In case you missed Shipjacks's diary a few weeks ago on this important case, here's the NY Times piece on the outcome.
Nothing too shocking here from the neocon clean up crew of Scalia, Thomas, Alito, Roberts and their newest bestest BFF Kennedy. If there's one overarching reason for us to make nice this primary season and ensure that a Democrat takes the White House it's the future of the Supreme Court.
Scheme-fraud. Nothing like knowing that the two most effective and well reasoned legal arguments of the last quarter century "opening the floodgates of litigation and forcing businesses to litigate claims brought by anyone other than businessmen" are so incredibly malleable as to apply to any case the Supremes choose to hear. Could be those pesky little non-institutional working class shareholders, insurance policy holders, consumers, or the working class friendly boogeyman bad guy plaintiff-side lawyers, doesn't really matter. What does matter is that the minute big business begins shrieking in fear that "we can't do business if we are actually required to obey the laws and are held accountable for our conduct that causes harm," the neocon Supremes will come rushing to their aid.

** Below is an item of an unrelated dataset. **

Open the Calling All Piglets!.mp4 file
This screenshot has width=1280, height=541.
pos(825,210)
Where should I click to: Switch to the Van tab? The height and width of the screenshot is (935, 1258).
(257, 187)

Economic and consumer justice are dead in this country. Unionism is on life support. We are a nation of serfs, or maybe cattle is more apt, with very little chance of upward mobility unless we invent something useless and sell it on late night cable tv shopping networks. Invent something incredibly useless that everyone has to have like the 21st century pet rock or chiapet. Bankruptcy laws are misused by corporate attorneys and corporate executives to bilk workers out of their pensions and bust unions while consumer bankruptcy is skyrocketing due to the astronomical cost of health care.
Citibank's malfeasance will surely result in somebody getting a big fat golden parachute while 1000's of workers get their pink slips. One big giant Ponzi scheme economy with the American taxpayer always left holding the bag. Two candidates and two candidates only even give lip service to what the problem actually is--John Edwards and Dennis Kucinich. The former is labeled angry by everyone including progressives (who should know better if it wasn't so self-evident that they've drunk the Friedman koolaid too and deep down just want their chance to feed at the trough but God forbid actually back the guys who address the fundamental weakness in our little democratic experiment) and the latter an unelectable far-left-fringe candidate. IT'S THE ECONOMY STUPID! Or more accurately the nature of our economic system.

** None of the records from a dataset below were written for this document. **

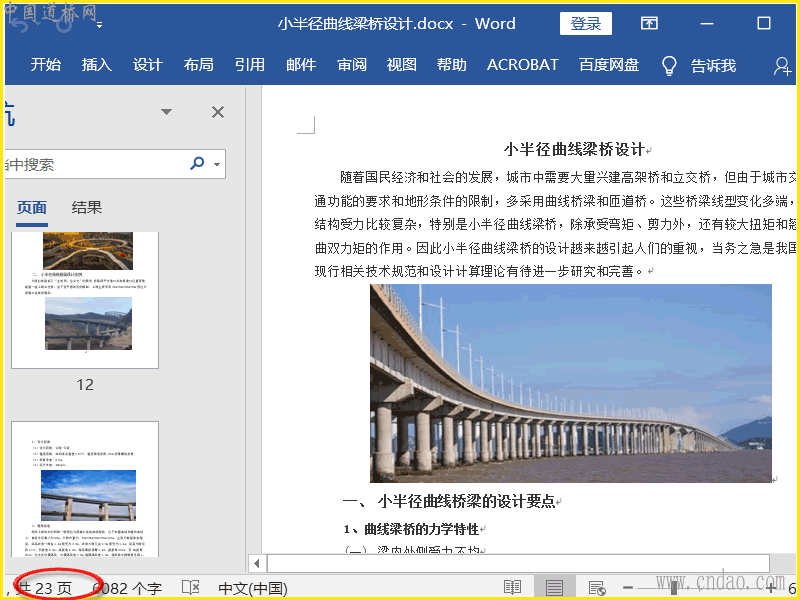
Task: Open the search options dropdown arrow
Action: 215,164
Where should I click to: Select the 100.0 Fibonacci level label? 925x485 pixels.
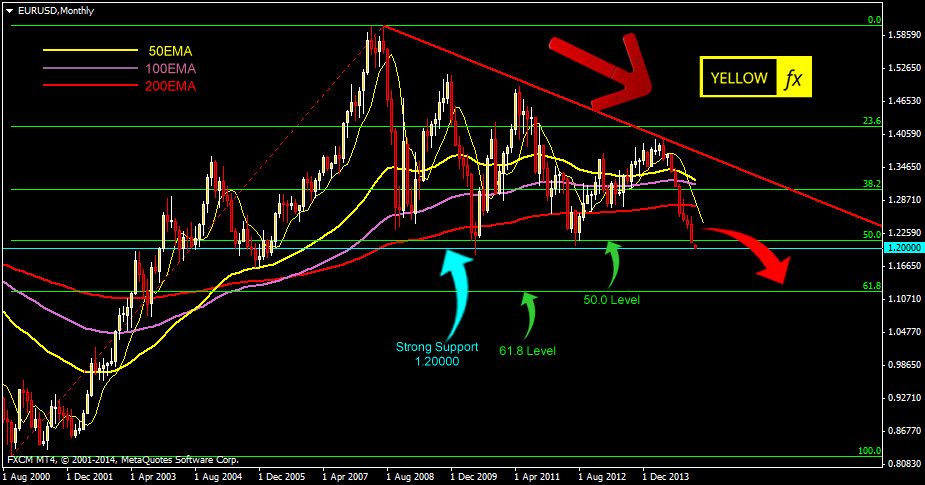tap(869, 452)
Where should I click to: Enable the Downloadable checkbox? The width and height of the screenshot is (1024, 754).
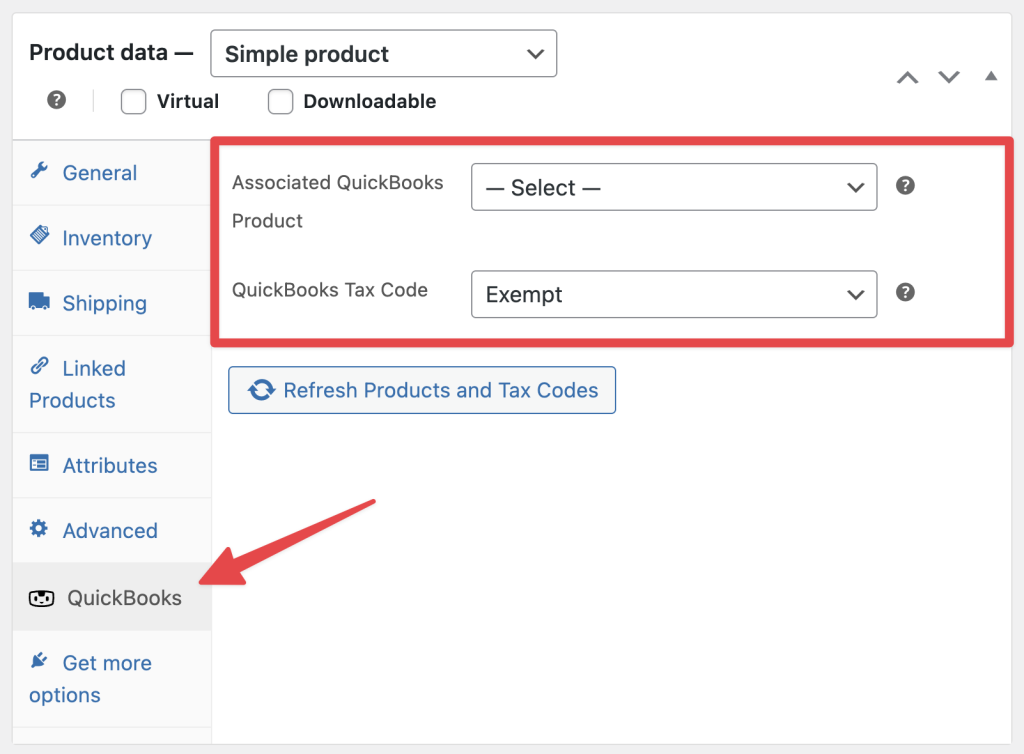pyautogui.click(x=280, y=101)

Back whomever you like in the primary, that's your right as an American. But if you think things will change one iota, economically speaking, without a fight to the death with legal concepts like "corporate personhood" and a fundamental reorientation of our economic model, then you're bordering on delusion. A little tweaking or smoothing out the rough edges isn't going to cut it. I guess my big question is "what's it going to take for people to wake up, smell the coffee, and get angry?" Another worldwide economic Depression is my guess.